What you will do -
In the data below, the answer is the run of lines from the line containing "Given: Click the Status column header" through the line containing "Task: Click the Message Topic or Queue input", both included; print it exactly and nothing else.

═════ Input data ═════

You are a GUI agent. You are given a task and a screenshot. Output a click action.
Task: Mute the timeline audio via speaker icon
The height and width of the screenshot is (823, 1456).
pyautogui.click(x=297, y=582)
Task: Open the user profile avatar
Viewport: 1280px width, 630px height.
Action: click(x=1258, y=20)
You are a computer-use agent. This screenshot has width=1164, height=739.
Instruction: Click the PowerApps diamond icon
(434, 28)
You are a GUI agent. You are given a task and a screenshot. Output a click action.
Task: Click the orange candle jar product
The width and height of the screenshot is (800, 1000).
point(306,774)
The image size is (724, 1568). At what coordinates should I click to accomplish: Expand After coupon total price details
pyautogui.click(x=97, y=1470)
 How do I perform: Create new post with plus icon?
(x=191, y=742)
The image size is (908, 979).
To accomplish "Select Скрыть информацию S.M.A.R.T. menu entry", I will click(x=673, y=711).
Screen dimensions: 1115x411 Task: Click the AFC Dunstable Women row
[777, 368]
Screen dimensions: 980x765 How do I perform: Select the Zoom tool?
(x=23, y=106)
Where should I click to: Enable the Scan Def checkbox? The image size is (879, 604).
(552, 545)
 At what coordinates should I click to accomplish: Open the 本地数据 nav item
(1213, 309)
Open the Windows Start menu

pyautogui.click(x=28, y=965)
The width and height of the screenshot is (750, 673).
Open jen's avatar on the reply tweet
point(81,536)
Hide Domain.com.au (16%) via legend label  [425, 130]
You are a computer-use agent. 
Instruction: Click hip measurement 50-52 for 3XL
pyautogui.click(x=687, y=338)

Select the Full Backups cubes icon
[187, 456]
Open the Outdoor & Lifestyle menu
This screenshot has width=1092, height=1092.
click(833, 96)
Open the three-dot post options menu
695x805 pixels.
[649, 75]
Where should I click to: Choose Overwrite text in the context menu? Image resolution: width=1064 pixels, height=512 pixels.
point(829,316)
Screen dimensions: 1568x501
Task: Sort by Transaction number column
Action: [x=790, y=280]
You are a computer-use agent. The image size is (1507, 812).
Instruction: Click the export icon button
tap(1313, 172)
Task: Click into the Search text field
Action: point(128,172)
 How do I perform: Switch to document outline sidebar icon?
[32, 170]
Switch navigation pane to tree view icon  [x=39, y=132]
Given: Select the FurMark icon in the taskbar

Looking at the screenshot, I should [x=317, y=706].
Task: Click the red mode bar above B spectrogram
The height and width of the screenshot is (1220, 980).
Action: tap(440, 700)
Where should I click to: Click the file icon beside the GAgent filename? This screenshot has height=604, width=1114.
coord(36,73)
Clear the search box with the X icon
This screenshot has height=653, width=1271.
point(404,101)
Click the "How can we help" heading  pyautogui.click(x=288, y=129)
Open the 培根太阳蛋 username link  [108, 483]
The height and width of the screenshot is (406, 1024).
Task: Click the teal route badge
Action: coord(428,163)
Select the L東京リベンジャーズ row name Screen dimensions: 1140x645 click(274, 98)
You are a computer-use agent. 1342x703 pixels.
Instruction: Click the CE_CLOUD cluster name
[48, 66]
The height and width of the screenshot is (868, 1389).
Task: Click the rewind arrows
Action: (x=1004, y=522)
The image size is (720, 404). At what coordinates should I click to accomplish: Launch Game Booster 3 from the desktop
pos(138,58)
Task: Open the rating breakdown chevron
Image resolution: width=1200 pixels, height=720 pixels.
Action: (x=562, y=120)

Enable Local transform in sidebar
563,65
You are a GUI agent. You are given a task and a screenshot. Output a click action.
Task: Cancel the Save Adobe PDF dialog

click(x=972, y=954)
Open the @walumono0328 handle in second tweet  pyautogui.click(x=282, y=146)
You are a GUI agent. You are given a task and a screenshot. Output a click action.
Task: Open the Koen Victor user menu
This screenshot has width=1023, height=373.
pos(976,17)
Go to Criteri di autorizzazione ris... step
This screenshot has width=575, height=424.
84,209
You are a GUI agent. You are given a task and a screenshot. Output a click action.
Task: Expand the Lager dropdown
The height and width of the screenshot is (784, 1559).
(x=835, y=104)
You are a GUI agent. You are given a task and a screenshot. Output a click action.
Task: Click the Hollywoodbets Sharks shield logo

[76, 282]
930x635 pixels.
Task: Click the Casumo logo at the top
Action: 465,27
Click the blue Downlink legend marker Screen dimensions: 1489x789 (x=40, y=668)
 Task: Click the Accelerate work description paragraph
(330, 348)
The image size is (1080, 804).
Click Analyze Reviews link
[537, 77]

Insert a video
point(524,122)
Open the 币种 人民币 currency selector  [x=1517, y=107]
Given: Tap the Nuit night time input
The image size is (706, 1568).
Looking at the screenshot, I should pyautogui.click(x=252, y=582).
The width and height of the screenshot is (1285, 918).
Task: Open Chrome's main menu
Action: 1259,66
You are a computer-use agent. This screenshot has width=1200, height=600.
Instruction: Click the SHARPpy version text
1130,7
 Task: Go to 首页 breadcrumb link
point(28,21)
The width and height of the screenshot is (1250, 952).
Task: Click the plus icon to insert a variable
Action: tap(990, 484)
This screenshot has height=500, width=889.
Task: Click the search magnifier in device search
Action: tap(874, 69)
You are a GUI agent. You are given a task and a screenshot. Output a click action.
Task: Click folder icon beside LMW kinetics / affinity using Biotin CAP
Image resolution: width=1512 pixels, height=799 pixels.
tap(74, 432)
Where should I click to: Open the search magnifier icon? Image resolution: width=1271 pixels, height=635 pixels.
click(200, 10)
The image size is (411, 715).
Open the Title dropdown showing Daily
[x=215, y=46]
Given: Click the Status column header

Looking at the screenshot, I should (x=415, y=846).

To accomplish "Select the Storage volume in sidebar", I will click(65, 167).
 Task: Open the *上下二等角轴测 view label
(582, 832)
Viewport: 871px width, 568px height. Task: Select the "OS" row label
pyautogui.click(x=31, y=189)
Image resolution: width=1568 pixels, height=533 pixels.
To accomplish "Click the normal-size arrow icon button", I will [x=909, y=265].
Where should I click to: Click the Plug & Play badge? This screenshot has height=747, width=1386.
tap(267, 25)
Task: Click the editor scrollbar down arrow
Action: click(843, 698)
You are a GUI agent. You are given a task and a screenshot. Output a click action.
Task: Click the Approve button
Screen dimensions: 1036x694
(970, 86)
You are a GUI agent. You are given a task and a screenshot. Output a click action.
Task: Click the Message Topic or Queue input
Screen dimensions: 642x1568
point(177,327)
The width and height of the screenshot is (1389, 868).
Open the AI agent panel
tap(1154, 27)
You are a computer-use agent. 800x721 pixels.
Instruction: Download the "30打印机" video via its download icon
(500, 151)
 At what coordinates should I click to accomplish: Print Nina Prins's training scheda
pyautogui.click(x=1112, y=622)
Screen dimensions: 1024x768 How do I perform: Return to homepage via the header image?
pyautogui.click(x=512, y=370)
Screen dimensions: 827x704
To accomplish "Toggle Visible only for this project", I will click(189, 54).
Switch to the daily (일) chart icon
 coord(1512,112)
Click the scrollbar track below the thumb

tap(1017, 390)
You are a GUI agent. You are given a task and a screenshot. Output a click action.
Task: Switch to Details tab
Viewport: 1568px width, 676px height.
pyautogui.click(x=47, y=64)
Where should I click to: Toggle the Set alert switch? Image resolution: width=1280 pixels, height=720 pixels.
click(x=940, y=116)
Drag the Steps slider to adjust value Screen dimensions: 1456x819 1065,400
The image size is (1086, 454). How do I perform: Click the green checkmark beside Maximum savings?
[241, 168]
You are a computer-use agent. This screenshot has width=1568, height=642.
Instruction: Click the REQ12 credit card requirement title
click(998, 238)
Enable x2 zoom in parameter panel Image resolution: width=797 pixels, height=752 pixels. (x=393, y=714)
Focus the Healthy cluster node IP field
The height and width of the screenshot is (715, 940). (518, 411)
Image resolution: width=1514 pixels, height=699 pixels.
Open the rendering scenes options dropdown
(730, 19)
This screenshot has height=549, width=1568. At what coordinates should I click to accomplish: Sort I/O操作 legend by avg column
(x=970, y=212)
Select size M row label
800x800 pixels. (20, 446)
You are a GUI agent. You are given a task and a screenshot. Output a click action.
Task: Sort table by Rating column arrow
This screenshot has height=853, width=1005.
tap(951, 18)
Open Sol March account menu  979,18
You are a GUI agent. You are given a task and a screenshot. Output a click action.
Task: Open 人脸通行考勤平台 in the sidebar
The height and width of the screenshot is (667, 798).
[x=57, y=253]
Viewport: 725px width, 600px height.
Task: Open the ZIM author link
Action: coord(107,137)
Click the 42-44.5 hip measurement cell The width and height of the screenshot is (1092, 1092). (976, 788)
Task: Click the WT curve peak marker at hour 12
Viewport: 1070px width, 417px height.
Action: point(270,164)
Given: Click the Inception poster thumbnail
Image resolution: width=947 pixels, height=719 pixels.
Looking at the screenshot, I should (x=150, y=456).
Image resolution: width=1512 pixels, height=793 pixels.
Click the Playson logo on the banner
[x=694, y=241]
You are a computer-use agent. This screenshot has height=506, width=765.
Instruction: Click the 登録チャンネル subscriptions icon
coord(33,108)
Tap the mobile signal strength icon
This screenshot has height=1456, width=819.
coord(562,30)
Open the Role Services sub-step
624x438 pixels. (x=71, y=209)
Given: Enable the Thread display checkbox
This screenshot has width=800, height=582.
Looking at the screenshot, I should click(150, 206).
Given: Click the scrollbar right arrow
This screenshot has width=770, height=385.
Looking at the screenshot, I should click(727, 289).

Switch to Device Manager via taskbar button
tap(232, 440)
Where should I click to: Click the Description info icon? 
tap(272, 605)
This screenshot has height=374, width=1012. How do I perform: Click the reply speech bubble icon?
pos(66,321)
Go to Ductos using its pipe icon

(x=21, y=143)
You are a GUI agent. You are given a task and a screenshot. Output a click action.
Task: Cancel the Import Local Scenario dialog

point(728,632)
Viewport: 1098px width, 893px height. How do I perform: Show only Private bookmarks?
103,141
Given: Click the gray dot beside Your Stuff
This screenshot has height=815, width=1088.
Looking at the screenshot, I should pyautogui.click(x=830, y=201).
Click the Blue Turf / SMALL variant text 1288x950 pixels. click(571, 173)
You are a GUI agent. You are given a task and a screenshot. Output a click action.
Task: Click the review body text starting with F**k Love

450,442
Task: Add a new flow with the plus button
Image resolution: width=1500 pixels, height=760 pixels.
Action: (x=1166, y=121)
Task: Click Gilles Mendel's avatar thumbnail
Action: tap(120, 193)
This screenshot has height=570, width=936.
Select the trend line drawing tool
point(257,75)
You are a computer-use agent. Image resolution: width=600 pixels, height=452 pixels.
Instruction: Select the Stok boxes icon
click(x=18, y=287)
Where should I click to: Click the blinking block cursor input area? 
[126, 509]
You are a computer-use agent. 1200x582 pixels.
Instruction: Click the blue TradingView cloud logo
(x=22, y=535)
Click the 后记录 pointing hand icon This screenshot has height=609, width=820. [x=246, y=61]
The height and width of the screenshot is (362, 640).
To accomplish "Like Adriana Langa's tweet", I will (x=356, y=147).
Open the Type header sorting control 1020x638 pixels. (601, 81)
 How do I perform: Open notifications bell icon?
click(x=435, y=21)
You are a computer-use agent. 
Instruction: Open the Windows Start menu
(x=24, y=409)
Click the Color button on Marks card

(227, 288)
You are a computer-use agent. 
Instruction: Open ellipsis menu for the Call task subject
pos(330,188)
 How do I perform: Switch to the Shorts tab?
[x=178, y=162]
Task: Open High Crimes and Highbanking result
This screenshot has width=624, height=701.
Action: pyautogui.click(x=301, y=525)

═════

Your solution -
Given: Click the Status column header

Looking at the screenshot, I should (x=415, y=846).

To accomplish "Select the Storage volume in sidebar", I will click(65, 167).
 Task: Open the *上下二等角轴测 view label
(582, 832)
Viewport: 871px width, 568px height. Task: Select the "OS" row label
pyautogui.click(x=31, y=189)
Image resolution: width=1568 pixels, height=533 pixels.
To accomplish "Click the normal-size arrow icon button", I will [x=909, y=265].
Where should I click to: Click the Plug & Play badge? This screenshot has height=747, width=1386.
tap(267, 25)
Task: Click the editor scrollbar down arrow
Action: click(843, 698)
You are a GUI agent. You are given a task and a screenshot. Output a click action.
Task: Click the Approve button
Screen dimensions: 1036x694
(970, 86)
You are a GUI agent. You are given a task and a screenshot. Output a click action.
Task: Click the Message Topic or Queue input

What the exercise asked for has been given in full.